[Job A] From the forum thread about the 921 receiver, list every hardware or software version label that appears with its value.
[Job B] Copy everything from "## Mike D-CO5" down to "digital locals back." in the forum thread about the 921 receiver, changing each "powercord" to "power cord".

[Text excerpt]
• • • • •
I have also seen instances where it showed two shows recording at the same time and I could not stop either one. A soft reboot corrected the problem but the two shows that were taping did not appear in the DVR list. It was like the unit thought they were recording but in reality it was not. 

Try to get more info, but have been a bit busy with the holidays/


----------



## SimpleSimon (Jan 15, 2004)

The skip-to-end hang is a known bug (although probably "forgotten" like so many others).

My 921 is auto-rebooting overnight more consistently since L211. No idea why. Maybe they made the eligible time window bigger?


----------



## Mike D-CO5 (Mar 12, 2003)

I have been losing my ota digital locals for the last 3 nights in a row. The 921 records the 5:00 news till 6:00pm on my digital ota station. I start the recording after it has started recording, say 15 minutes into the recording, and I will watch till it is finished. Soon as I delete the recording the screen will show a satellite channel number with digital numbers, ex: 133-01 channel not found. It is really on channel 133 Fox movie channel. I then try to change to any other channel , satellite or ota digital and I get 00 strength on my digital locals and I sometimes get the satellite channel to come back . I then have to do a powercord reboot to get my digital locals back. 

This receiver has been locking up a lot for no reason lately. I even have the guide slowly loading and it takes up to 8 seconds to change the channel. Another powercord reboot. I also have problems with the format button sticking and the occasional jitter on some sd channels , even on my ota digital stations. This receiver has gotten more and more unstable since 211. 

card revision DNASP103 REV300
Boot version 120B
Flash version F051
SW version L211HECD-N


----------
• • • • •
(A block of data)
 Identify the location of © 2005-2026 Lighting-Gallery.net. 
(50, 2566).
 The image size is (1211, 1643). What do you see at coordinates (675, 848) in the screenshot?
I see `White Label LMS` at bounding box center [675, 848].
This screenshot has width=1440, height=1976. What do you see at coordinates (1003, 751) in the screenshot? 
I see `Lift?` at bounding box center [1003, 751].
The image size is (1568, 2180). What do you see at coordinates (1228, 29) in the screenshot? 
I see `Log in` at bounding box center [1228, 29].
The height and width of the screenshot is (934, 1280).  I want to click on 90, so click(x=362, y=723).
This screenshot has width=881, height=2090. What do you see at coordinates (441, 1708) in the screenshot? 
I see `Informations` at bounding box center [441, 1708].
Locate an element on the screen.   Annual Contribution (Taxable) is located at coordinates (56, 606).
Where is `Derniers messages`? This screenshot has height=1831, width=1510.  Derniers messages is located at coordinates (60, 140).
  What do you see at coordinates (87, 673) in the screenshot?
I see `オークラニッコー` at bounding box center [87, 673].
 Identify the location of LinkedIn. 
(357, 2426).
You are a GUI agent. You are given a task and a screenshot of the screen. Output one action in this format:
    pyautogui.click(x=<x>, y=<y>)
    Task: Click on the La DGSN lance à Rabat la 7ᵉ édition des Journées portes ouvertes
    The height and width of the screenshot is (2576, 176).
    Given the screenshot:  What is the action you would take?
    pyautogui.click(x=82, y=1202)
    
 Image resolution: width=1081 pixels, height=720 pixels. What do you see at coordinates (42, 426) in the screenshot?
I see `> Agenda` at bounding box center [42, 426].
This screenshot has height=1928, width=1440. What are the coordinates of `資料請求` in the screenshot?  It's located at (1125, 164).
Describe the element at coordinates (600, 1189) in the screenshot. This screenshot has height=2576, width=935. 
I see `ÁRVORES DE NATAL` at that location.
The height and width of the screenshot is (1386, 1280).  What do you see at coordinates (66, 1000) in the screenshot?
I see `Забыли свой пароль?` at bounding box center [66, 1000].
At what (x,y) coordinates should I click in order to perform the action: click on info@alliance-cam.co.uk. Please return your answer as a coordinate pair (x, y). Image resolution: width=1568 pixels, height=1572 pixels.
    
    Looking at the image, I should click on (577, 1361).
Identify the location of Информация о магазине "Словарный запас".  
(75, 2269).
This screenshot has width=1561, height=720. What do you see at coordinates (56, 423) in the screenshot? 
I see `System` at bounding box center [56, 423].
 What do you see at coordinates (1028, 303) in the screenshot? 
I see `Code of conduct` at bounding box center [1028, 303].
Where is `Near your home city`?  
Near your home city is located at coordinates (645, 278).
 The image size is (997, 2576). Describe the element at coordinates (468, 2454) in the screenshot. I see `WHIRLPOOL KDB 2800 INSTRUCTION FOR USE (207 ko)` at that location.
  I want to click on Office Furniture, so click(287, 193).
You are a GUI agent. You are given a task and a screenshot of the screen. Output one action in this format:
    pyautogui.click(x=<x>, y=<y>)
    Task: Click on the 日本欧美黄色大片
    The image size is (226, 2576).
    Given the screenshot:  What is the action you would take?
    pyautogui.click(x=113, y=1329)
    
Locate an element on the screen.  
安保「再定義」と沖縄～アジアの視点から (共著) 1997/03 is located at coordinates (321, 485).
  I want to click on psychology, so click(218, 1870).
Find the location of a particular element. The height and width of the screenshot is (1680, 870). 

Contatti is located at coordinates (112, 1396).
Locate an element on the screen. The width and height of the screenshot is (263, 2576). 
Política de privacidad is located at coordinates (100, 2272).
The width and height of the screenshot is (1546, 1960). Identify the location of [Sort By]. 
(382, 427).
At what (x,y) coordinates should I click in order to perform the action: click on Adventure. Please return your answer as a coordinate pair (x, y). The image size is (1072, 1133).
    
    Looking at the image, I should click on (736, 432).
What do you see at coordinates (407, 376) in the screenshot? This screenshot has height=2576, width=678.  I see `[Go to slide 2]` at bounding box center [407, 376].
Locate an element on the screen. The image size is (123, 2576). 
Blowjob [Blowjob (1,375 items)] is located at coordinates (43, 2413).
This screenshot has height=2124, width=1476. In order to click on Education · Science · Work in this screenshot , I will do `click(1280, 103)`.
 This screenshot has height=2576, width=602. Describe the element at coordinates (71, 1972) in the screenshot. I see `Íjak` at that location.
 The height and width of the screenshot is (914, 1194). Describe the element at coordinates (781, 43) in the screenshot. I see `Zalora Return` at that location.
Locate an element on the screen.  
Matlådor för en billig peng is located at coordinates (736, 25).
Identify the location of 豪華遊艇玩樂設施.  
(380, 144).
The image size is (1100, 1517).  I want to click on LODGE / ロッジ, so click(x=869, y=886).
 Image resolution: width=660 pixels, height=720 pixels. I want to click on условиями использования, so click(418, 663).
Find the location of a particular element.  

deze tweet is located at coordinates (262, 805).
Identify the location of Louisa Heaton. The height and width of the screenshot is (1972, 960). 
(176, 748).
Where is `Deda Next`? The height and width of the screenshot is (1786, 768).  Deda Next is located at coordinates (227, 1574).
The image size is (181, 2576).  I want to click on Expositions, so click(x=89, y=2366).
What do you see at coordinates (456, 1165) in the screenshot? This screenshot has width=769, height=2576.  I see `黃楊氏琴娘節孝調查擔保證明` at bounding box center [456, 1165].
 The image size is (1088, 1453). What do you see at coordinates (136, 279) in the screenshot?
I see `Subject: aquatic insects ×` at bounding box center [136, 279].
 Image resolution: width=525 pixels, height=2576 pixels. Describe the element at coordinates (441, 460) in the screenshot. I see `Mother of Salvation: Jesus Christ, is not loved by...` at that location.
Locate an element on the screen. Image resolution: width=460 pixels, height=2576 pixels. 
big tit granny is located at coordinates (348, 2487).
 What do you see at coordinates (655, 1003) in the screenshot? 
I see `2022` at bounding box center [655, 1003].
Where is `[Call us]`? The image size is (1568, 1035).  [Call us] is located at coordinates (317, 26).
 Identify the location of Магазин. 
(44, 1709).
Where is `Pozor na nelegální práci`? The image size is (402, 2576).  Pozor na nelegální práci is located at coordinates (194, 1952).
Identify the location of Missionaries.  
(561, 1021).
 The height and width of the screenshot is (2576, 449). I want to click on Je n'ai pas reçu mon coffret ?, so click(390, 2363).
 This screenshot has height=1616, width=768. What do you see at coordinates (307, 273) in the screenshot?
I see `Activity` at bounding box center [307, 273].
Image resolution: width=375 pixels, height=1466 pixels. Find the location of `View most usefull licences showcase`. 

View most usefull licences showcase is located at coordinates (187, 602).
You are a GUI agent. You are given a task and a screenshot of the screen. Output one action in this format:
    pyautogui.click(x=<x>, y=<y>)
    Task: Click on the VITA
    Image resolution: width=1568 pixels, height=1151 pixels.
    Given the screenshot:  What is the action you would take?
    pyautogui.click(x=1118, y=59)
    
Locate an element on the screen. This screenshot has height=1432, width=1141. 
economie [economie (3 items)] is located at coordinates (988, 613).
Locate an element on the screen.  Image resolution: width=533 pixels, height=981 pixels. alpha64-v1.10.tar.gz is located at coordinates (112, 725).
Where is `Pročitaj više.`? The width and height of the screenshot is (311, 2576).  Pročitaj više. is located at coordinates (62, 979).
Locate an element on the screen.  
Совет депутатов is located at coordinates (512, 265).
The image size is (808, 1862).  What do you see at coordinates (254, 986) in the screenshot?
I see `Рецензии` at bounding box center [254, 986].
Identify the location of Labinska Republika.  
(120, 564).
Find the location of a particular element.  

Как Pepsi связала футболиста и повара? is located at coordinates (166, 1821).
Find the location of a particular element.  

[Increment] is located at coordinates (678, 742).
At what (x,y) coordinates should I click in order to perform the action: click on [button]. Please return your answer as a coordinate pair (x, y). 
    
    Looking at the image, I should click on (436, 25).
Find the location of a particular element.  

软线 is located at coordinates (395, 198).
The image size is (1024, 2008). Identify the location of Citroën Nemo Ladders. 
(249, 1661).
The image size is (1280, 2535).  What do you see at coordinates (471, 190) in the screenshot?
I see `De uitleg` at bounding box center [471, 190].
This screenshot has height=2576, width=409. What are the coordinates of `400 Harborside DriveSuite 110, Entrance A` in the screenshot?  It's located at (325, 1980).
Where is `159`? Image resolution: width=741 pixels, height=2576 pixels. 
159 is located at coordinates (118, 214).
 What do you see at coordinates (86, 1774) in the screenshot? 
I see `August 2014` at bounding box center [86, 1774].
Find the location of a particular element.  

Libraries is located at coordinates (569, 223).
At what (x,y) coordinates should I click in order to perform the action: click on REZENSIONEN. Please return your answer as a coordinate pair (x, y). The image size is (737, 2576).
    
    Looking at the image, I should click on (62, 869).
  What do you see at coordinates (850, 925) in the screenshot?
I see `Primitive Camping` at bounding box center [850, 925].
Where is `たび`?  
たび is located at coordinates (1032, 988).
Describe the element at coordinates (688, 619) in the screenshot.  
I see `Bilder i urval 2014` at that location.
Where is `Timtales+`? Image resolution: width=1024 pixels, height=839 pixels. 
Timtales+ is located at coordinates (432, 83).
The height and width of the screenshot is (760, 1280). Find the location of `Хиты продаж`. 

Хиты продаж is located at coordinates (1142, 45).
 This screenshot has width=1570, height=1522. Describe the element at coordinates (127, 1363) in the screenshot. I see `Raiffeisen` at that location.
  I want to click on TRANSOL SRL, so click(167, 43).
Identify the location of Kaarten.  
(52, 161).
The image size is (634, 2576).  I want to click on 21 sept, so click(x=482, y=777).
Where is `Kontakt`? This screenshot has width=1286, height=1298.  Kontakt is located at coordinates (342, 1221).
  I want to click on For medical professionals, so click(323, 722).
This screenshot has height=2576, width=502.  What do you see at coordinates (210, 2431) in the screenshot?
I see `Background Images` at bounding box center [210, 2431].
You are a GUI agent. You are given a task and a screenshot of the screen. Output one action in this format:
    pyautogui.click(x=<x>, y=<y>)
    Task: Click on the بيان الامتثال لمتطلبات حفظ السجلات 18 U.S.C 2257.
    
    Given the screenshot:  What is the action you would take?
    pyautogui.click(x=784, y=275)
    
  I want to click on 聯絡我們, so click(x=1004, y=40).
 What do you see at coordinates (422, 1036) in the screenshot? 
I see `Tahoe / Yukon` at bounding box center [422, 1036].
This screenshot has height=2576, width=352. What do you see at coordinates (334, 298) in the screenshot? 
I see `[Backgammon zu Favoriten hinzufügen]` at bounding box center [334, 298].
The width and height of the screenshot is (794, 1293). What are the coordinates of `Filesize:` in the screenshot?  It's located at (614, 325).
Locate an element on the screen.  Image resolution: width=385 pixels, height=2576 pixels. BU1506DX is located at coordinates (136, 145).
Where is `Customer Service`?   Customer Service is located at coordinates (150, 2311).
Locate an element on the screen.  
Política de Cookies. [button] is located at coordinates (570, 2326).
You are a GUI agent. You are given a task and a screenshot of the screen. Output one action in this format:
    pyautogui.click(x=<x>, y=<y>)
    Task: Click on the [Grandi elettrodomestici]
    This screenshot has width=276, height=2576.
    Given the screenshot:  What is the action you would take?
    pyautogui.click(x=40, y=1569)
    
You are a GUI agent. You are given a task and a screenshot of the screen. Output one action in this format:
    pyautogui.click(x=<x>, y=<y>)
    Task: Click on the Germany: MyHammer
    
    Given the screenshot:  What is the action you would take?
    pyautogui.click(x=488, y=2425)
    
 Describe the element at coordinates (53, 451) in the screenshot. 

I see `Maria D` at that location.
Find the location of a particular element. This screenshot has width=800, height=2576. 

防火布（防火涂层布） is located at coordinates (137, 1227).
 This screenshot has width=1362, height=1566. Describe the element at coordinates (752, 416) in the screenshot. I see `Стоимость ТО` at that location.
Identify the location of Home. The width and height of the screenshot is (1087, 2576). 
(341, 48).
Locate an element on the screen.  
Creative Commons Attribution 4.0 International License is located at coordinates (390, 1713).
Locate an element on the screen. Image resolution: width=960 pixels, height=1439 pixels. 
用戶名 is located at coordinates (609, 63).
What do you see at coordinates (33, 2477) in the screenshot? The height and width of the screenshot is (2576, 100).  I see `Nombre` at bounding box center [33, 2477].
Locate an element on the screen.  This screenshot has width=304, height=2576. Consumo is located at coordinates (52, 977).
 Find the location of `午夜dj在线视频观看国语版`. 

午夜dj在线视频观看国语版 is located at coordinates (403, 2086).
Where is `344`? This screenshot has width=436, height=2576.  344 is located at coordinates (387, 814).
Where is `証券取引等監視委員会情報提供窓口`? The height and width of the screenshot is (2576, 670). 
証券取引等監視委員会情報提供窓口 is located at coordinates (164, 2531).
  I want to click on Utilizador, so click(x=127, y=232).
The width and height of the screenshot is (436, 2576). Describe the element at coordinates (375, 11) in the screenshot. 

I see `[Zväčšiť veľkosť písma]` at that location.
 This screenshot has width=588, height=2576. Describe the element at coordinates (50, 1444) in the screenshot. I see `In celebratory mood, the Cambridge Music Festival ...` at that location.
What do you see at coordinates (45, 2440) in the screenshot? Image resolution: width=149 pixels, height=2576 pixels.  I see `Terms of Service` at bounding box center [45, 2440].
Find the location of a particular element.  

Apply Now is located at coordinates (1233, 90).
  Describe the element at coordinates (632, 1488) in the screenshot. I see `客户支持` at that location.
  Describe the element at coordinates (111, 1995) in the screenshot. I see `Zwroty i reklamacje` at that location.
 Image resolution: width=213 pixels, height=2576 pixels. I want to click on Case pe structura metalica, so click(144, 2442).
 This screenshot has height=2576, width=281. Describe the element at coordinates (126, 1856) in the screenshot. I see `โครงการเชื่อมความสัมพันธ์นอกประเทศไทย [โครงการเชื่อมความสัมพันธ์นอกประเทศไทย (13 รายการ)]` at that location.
• • • • •
[Final answer A]
card revision DNASP103 REV300
Boot version 120B
Flash version F051
SW version L211HECD-N

[Final answer B]
## Mike D-CO5 (Mar 12, 2003)

I have been losing my ota digital locals for the last 3 nights in a row. The 921 records the 5:00 news till 6:00pm on my digital ota station. I start the recording after it has started recording, say 15 minutes into the recording, and I will watch till it is finished. Soon as I delete the recording the screen will show a satellite channel number with digital numbers, ex: 133-01 channel not found. It is really on channel 133 Fox movie channel. I then try to change to any other channel , satellite or ota digital and I get 00 strength on my digital locals and I sometimes get the satellite channel to come back . I then have to do a power cord reboot to get my digital locals back.